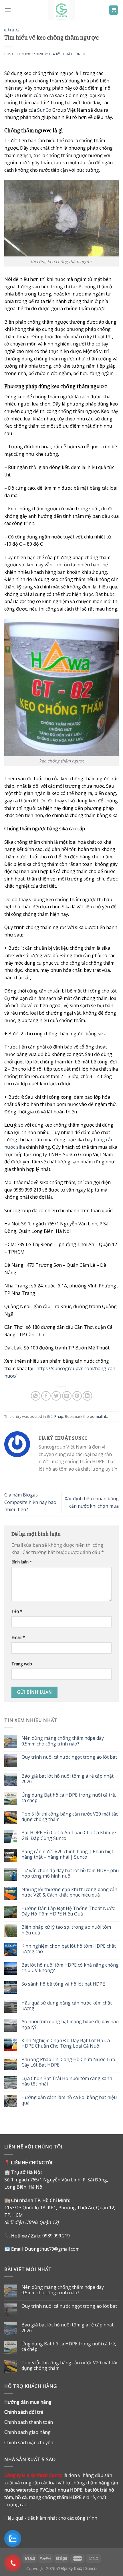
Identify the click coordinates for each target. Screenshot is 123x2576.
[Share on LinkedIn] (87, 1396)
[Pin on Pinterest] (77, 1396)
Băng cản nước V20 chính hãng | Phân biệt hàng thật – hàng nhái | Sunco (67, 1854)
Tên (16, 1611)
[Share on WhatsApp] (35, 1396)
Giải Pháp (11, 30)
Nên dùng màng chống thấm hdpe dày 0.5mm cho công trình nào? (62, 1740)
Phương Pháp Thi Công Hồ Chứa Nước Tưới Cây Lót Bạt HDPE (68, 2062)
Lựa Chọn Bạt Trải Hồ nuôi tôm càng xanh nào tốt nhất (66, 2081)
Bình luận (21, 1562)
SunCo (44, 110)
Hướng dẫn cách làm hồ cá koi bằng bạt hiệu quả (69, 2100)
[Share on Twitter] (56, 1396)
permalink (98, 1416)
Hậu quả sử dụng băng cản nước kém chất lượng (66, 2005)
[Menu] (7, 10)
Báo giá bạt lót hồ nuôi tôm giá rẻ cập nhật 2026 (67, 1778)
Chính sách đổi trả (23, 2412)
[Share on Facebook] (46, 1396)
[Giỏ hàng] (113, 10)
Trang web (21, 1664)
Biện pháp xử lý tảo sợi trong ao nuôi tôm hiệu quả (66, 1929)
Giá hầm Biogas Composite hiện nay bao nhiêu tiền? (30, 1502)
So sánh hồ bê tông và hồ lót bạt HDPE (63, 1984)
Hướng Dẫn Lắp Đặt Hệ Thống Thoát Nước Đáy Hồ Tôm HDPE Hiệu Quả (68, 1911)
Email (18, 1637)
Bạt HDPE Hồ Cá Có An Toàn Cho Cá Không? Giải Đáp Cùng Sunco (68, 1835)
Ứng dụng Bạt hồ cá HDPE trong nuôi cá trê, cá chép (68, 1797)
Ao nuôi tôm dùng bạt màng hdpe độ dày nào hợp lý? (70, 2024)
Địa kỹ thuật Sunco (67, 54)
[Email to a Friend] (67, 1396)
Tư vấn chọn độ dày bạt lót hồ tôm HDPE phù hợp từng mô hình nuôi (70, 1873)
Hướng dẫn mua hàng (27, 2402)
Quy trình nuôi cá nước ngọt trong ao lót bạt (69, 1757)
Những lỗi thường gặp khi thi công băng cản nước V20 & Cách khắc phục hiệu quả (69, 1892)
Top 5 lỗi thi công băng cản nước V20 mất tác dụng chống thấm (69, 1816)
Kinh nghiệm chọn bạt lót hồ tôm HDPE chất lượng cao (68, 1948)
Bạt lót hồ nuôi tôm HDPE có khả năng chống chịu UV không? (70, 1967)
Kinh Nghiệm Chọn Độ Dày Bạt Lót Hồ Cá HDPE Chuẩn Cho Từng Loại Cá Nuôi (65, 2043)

* [PROBLEM]: All that is wanted is an exact copy of the lines above from the one with "Nên dùng màng" through the one with "permalink (98, 1416)", with both ends included.

* [REPLY]:
Nên dùng màng chống thấm hdpe dày 0.5mm cho công trình nào? (62, 1740)
Phương Pháp Thi Công Hồ Chứa Nước Tưới Cây Lót Bạt HDPE (68, 2062)
Lựa Chọn Bạt Trải Hồ nuôi tôm càng xanh nào tốt nhất (66, 2081)
Bình luận (21, 1562)
SunCo (44, 110)
Hướng dẫn cách làm hồ cá koi bằng bạt hiệu quả (69, 2100)
[Share on Twitter] (56, 1396)
permalink (98, 1416)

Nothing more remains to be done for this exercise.